Provided material —

------------------------------

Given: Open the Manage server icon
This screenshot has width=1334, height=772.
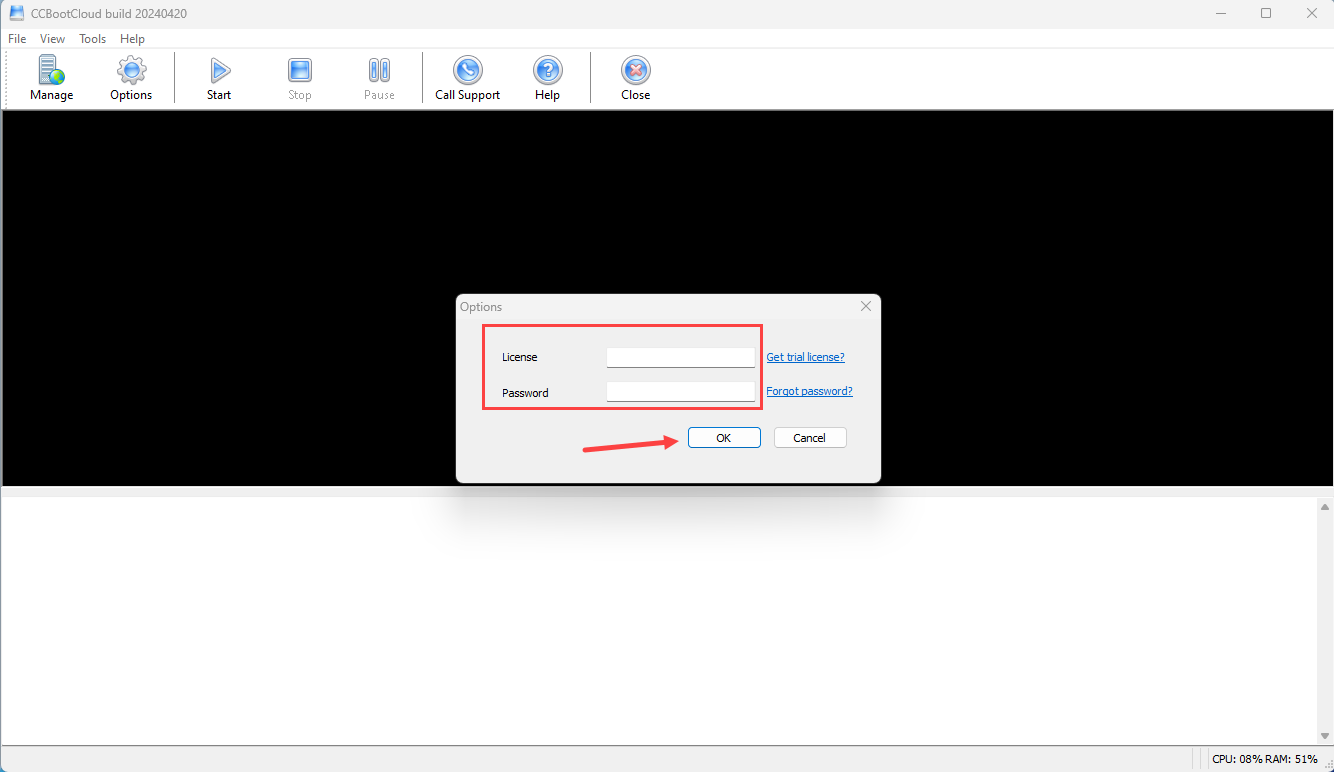Looking at the screenshot, I should tap(51, 71).
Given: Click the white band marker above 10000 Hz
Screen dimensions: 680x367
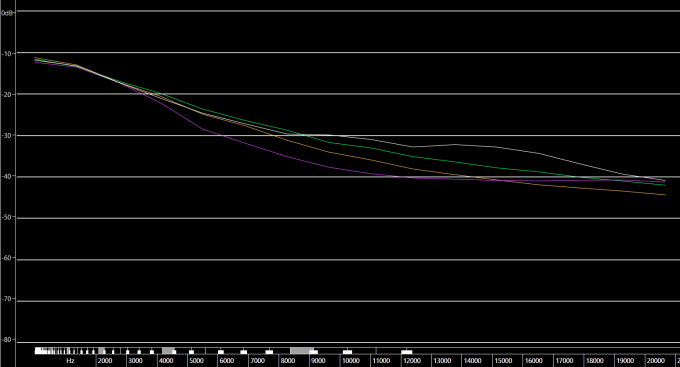Looking at the screenshot, I should (x=347, y=352).
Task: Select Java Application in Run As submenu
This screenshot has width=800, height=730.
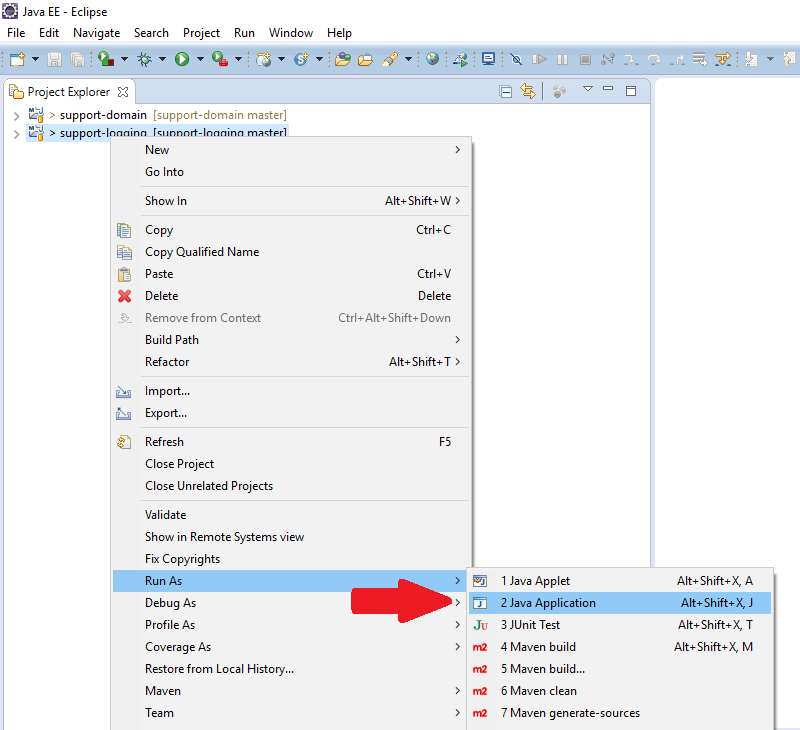Action: [x=548, y=603]
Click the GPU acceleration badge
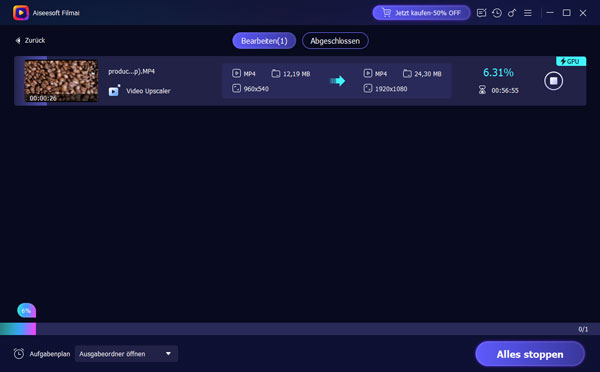 coord(571,61)
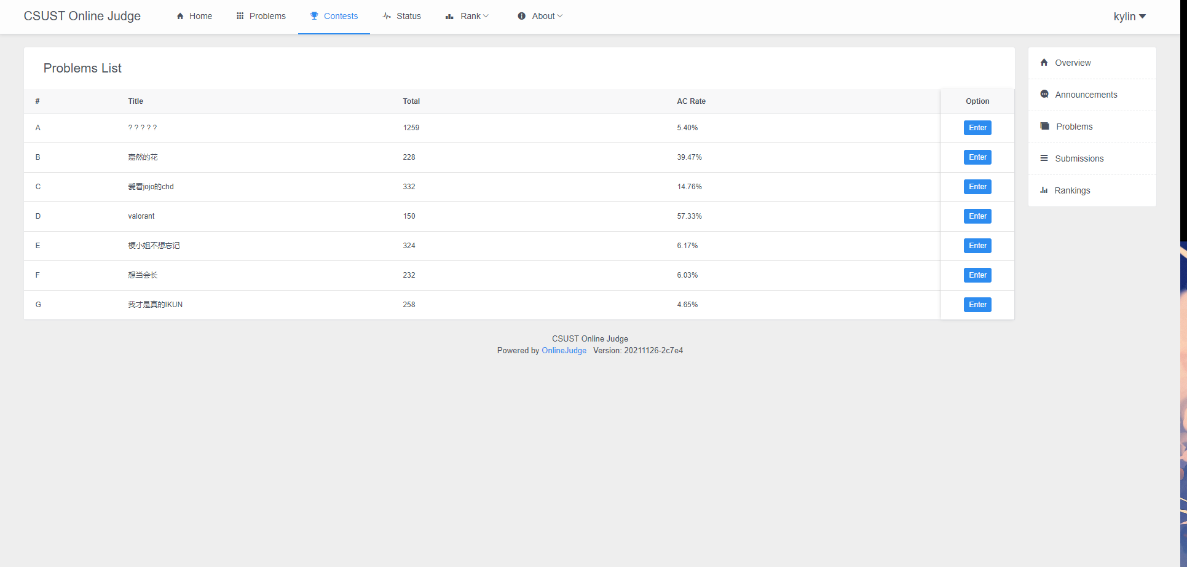The width and height of the screenshot is (1187, 567).
Task: Open the OnlineJudge footer link
Action: tap(564, 351)
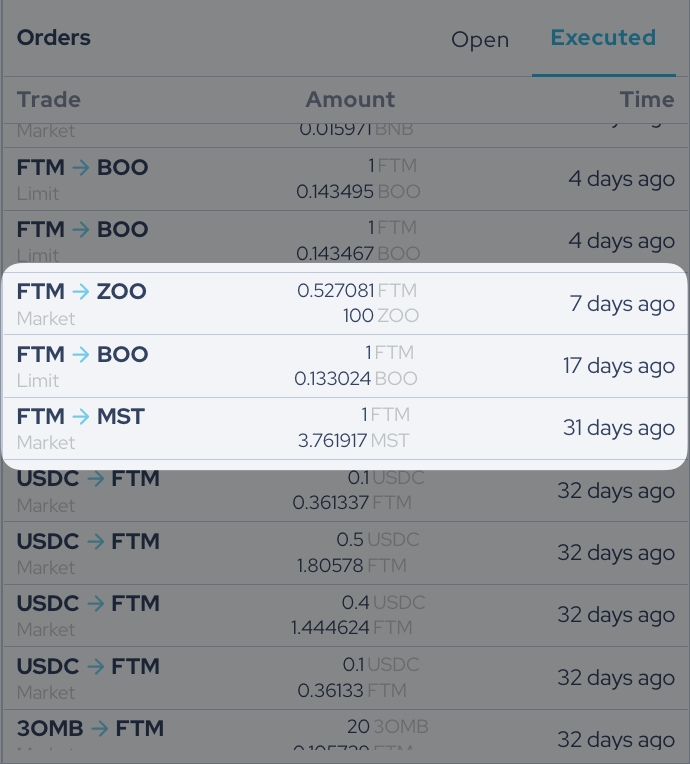This screenshot has width=690, height=764.
Task: Click the Orders panel title
Action: pos(54,38)
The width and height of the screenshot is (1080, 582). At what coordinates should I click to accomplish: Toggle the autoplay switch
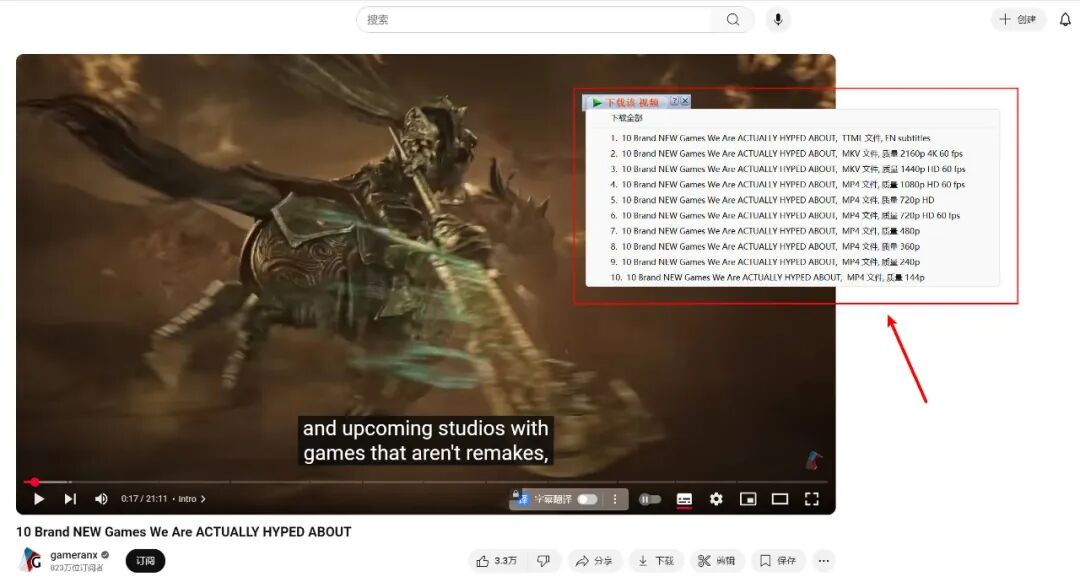650,499
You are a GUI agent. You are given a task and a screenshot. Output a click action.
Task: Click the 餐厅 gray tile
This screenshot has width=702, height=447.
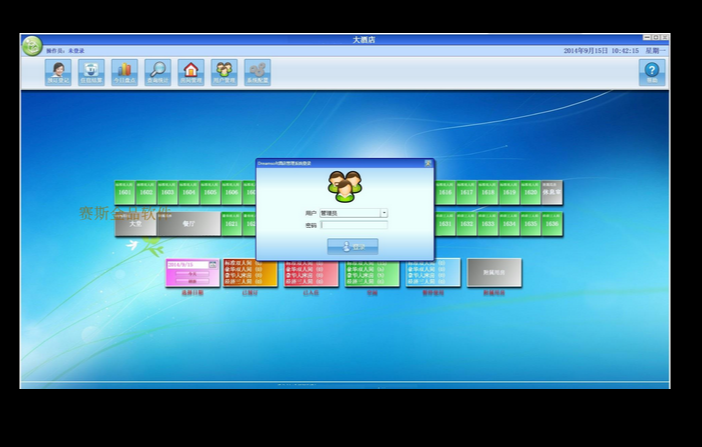click(x=189, y=224)
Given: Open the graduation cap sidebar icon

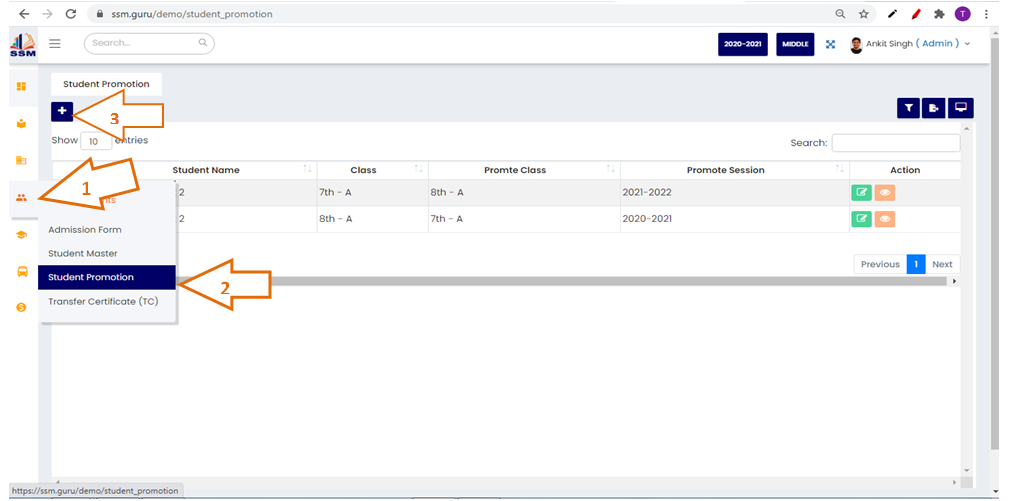Looking at the screenshot, I should (x=21, y=234).
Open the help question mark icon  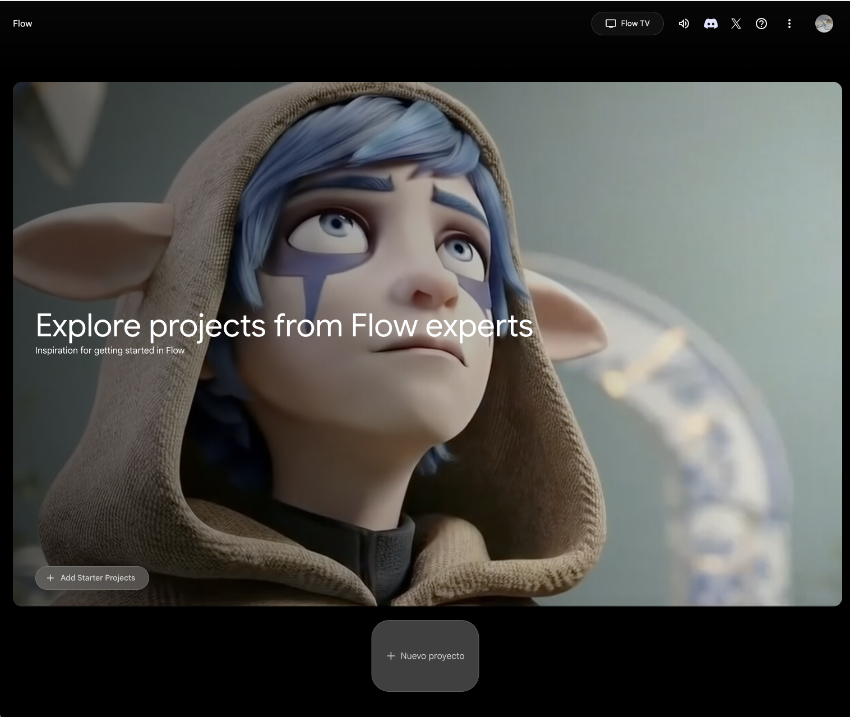[762, 24]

------------------------------

Required task —
Reproduce the records from the line with "Task: Select Java" to the line with "click(x=189, y=224)", with the pictures left out of your answer.

The response —
Task: Select Java Application in Run As submenu
This screenshot has width=800, height=730.
Action: [x=548, y=603]
Click the GPU acceleration badge
 coord(571,61)
The width and height of the screenshot is (1187, 567).
Task: Open the OnlineJudge footer link
Action: tap(564, 351)
This screenshot has width=690, height=764.
Task: Click the Orders panel title
Action: pos(54,38)
The width and height of the screenshot is (1080, 582). At what coordinates should I click to accomplish: Toggle the autoplay switch
650,499
You are a GUI agent. You are given a task and a screenshot. Output a click action.
Task: Click the 餐厅 gray tile
This screenshot has width=702, height=447.
click(x=189, y=224)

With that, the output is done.